I was standing at the end of our driveway waiting for the bus to arrive. When it did, I noticed that Emma, still seated, turned to her seatmate who also happens to be one of the 1st grade class mates and friends, and rolled her eyes. I could see her lips moving but couldn't make out what she was saying. So, being the concerned mother that I am, I asked her what the look was all about. She proceeds to tell me that this is what the friend said, "You need to give me a dollar tomorrow and when you get into your house, you need to drink out of the toilet." Now, none of this seemed to phase Emma one bit, but I, on the other hand, was raving mad, but trying hard not to say anything that would influence Emma to have negative thoughts about the friend. And oh, by the way, this is the same friend who came here to play and only wanted to eat...read here for the details.

We came inside where I made Emma a snack and we chatted casually about what the friend said. Emma asked me why she would say those things to her when they are friends. She said that most of the time the friend is nice to all the other girls except for her yet the friend continues to ask Emma to invite her over to play every day when they are on the bus together. OK, I'm not ready for a conversation like this. I'm just not prepared. First graders aren't supposed to be up against this kind of stuff at such a young age.
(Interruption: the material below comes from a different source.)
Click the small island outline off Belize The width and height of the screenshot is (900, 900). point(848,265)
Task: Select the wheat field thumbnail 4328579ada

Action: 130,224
I take the high road and tell Emma that there are plenty of other girls in her class who are kind to her and genuinely want to be her friend. I don't want to focus on "the friend" in any negative way. Who knows what's going on with her and why she's saying these things. I know that the friend has an older brother who is 11, and perhaps she's hearing some of what she's saying to Emma from him. I don't want to jump to any conclusions.

Later in the evening as we are working on Emma's homework together, she elaborates a bit more on a few other things the friend has said. Things like "Emma has issues". I've had a few hours to contemplate this situation, and I decide to use it as an opportunity to teach Emma the importance of using kind words. I try to help her understand that words can be hurtful, and sometimes young children don't always understand exactly what they are saying and how it affects someone else. I fail to mention that this is often the case with adults too!!

It's heartbreaking for a parent. The pain of a child becomes your pain. I end our conversation by telling Emma to let me know if it continues, and if it does, I promise that I will address it with either her teacher or the mother of the friend.

Some of life's lessons are best learned by experience. I know now that Emma has seen first hand how words can hurt and how important being a kind and caring friend is. An important lesson that she will surely use for the rest of her life.

1 comment

April said...

As always Sheil I admire your parenting skills. Communication and not saying anything negative toward her friend is key. Em may not understand why her friend said those things, but she's still her friend. She probably picked up on those words at home. We all need friends and regardless of what age we are there are always situations like this. You know...even at my age I'm still having them, but they are my friends.